In simpler terms, a globalized economy has not engendered any correspondingly meaningful system of global governance. This has been increasingly on my mind, as the world copes with a two-speed response to the current covid pandemic. While parts of the rich world are speeding towards normalcy, much of the developing world is yet to begin a vaccination drive of much effect. For example, while the tiny British colony of Gibraltar is fully vaccinated, many poorer countries in Africa, Latin America and Asia have given a first vaccine dose to only 1-2% of their population, with almost no one having got a second dose needed for full vaccination.
Even India, with its indigenous vaccine-manufacturing capability, and a home-grown vaccine as well as a licence to make the Oxford-AstraZeneca jab, both putting it in an advantageous position over most other developing countries, is currently in the grip of a devastating second wave of the illness. While domestic policy failures played a significant role in India’s situation, it cannot be gainsaid that the proposition of vaccinating a billion people, many of them poor, in a reasonable span of time was always going to be a tall order. This is even truer for developing countries that lack India’s advantage as a large producer of vaccines.
The globalization project, which began in earnest in the early 1990s, always conceived of a world of ever freer flows of goods, services, capital, technology and (to some extent) people, envisaging a tide of prosperity lifting all boats, but its weak link was always a creaky system of global governance built on the shaky foundations of institutions created in the dying days of World War II. Thus, there were no mechanisms adequate to address gaping and widening global inequalities in wealth and income, to say nothing of fighting climate change, which necessarily requires a globally coordinated solution, given its spillovers across national borders. Greenhouse gas emissions, after all, contribute to the global stock, no matter which country emits these. Even on a relatively arcane and technical subject such as the coordination of national monetary and exchange-rate policies to mitigate cross-border policy spillovers, often most damaging to developing countries, there has been occasional talk, especially after the crisis of 2007-08, but no real action.

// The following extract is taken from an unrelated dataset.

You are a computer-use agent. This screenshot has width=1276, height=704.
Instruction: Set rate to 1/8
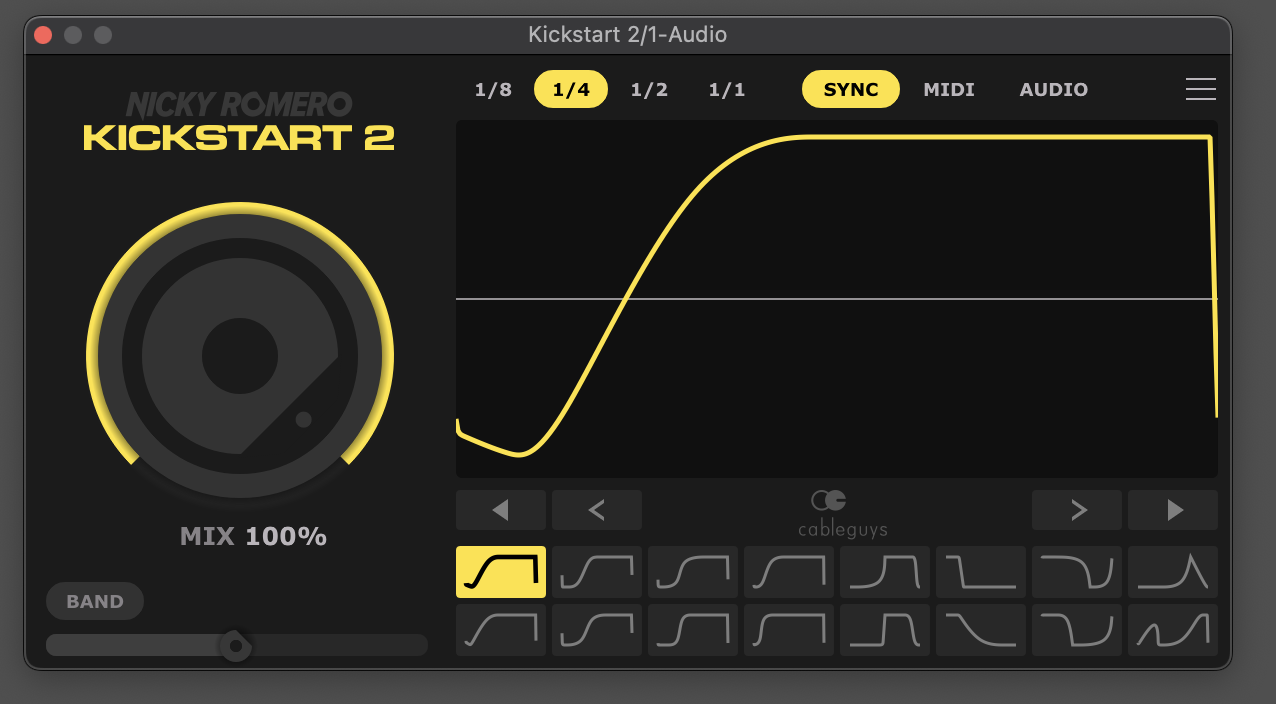click(493, 90)
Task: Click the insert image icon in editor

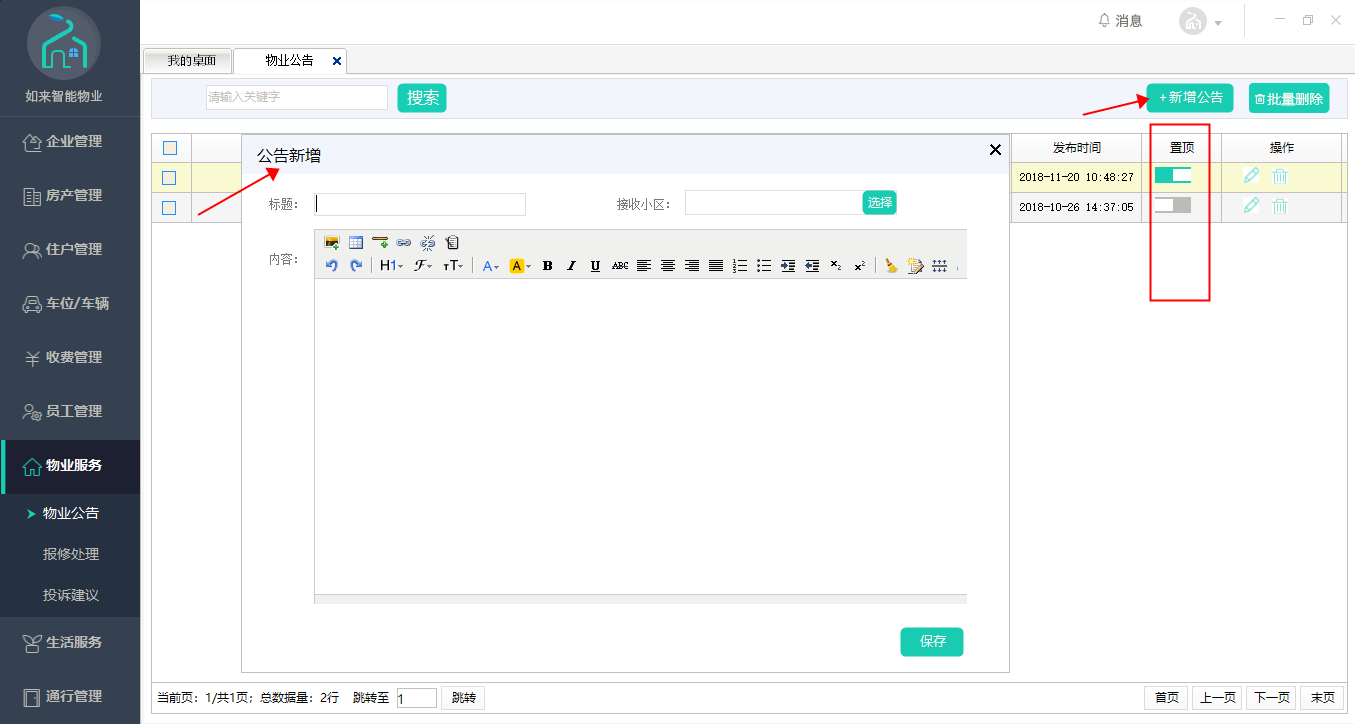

The assumption that the world could muddle through with a globalized economy, but without any serious effort to create institutions of global governance that could manage the social, environmental, and other dislocating consequences, was barely tenable in the wake of the financial crisis. Indeed, one of its fallouts was the rise of economic nationalism, which, in effect, has attempted to unwind globalization, at least partially. Think of everything from former US President Donald Trump’s ‘Buy American’ policy, which his successor Joe Biden has continued without missing a beat, to Indian Prime Minister Narendra Modi’s Atmanirbhar Bharat policy of self-reliance.
What financial crises and the rise of populist politics could not quite manage to do in the span of several years, the covid pandemic has succeeded in doing in one fell swoop. The outbreak has cast into sharp relief the fractures of incomplete globalization that abetted the rapid propagation of the virus and its variants around the world, and has also given us a world of vaccine haves and have-nots. While Americans and Britons relish the return of restaurant dining, concerts and other such manifestations of normalcy, and this is a likely prospect in the coming months for much of the advanced world, most of the developing world remains vulnerable to the risks of infection, disease and death on a large scale.
The advanced world ignores the possibility of such a divide at its own peril. Unlike our imperfectly globalized world and its faltering institutions, the virus treats every person, and every country, equally.